09 de julho de 2026
Nacional

Policiais e professores entram em confronto em Curitiba

Estadão Conteúdo
| Tempo de leitura: 2 min

Professores em greve entraram em confronto com policiais militares, ontem, na frente da Assembleia Legislativa do Paraná. Os manifestantes estavam acampados na praça do Centro Cívico de Curitiba, onde aguardavam a votação de proposta do governo que muda o sistema previdenciário do Estado.

 

Na manhã de ontem, o sindicato dos professores tentou aproximar um carro de som da Assembleia, mas a polícia impediu. Em seguida, começou o tumulto. Os policiais tentaram dispersar os manifestantes com gás de pimenta, bombas de efeito moral e jatos d’água.

 

Após o confronto, o prédio do Legislativo continuou com forte cerco policial, para impedir a entrada do grupo no plenário.

 

A mesma proposta já havia provocado a invasão do plenário em março. Na ocasião, os deputados foram impedidos de votar. O governo, então, concordou em retirar o projeto e promover debates.

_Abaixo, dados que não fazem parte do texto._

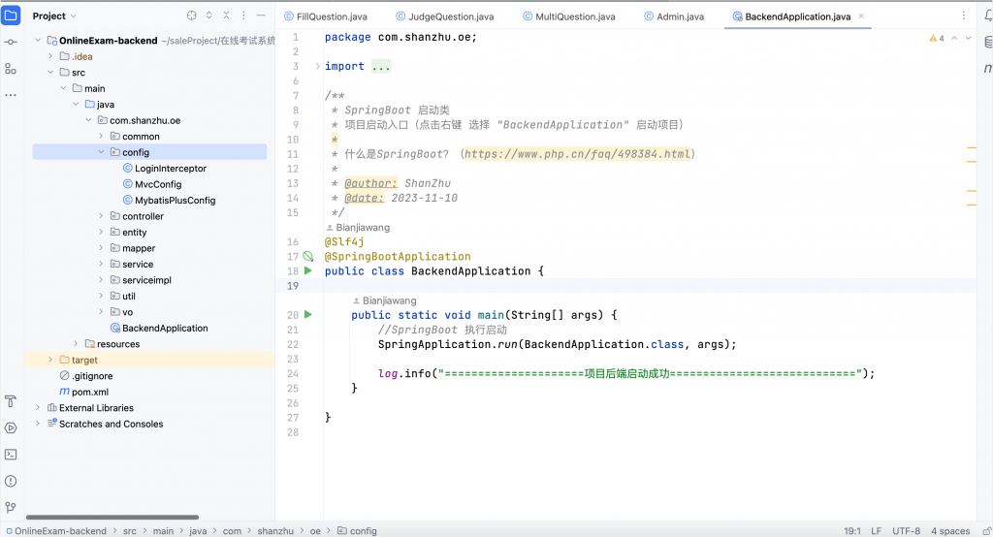Collapse the config package folder
993x537 pixels.
click(102, 152)
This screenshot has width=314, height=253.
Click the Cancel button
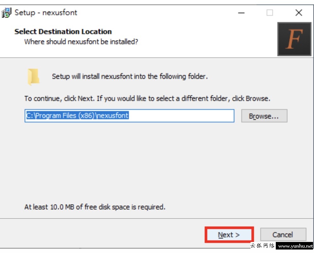point(283,234)
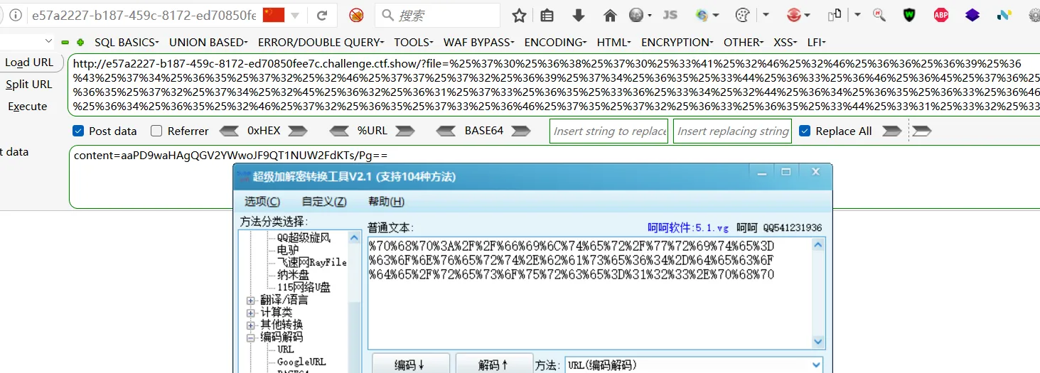Go to the browser home page icon
The image size is (1040, 373).
tap(610, 15)

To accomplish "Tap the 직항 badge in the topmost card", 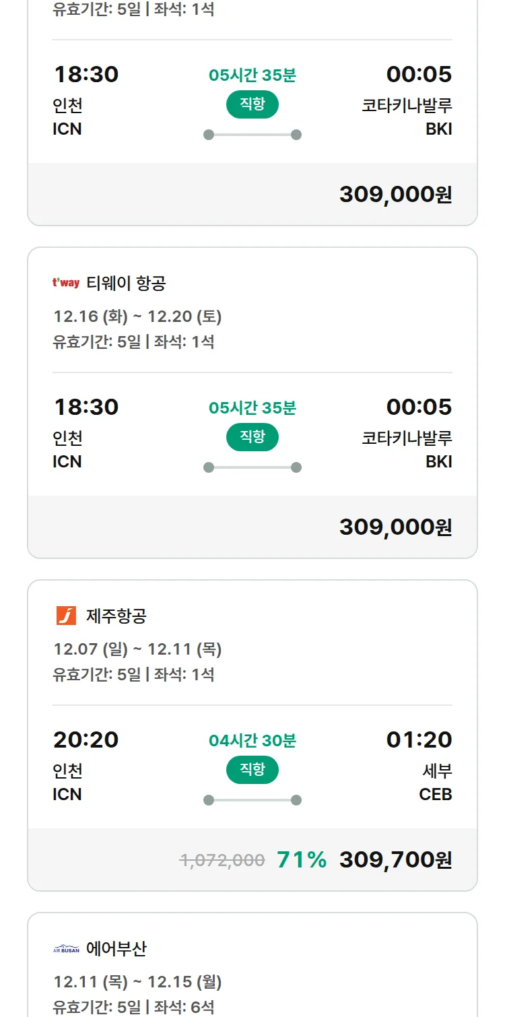I will click(252, 104).
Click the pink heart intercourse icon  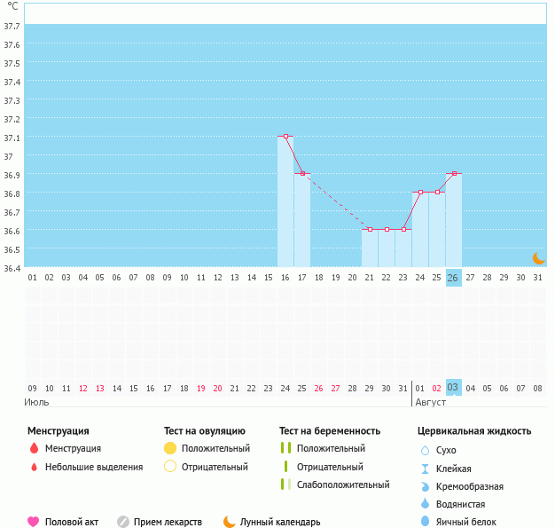click(x=34, y=522)
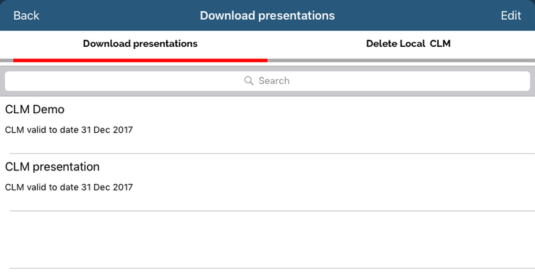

Com a volta da proposta à pauta, os professores decidiram entrar em greve e acompanhar a votação.

 

O governador Beto Richa (PSDB) acusou a manifestação de ter ligações com a oposição. “A APP-Sindicato é controlada pela CUT (Central Única dos Trabalhadores), que é ligada ao PT. Nosso projeto moderniza o sistema previdenciário do Estado e representa economia para as finanças públicas”, disse Richa, após as manifestações.

 

Medida

 

Anteontem, a direção da Assembleia Legislativa conseguiu liminar na Justiça para que a polícia impedisse a entrada no prédio dos manifestantes. Nesta terça, o sindicato dos professores obteve nova decisão judicial para ter acesso à sessão.

 

O presidente da Assembleia, deputado Ademar Traiano (PSDB), decidiu retirar o projeto da pauta e manter o cerco policial para que a votação fosse feita com as galerias vazias. Como a proposta recebeu emendas, deverá ser votada hoje.

 

“Recebemos o habeas corpus que nos permite a entrada na Assembleia. Conseguimos essa liminar que permite levar um grupo de pessoas para dentro da sessão. Essa liminar afirma que a Assembleia é um espaço público e de forma alguma pode ser vedada a entrada da população”, afirmou Nádia Brixner, dirigente da APP-Sindicato.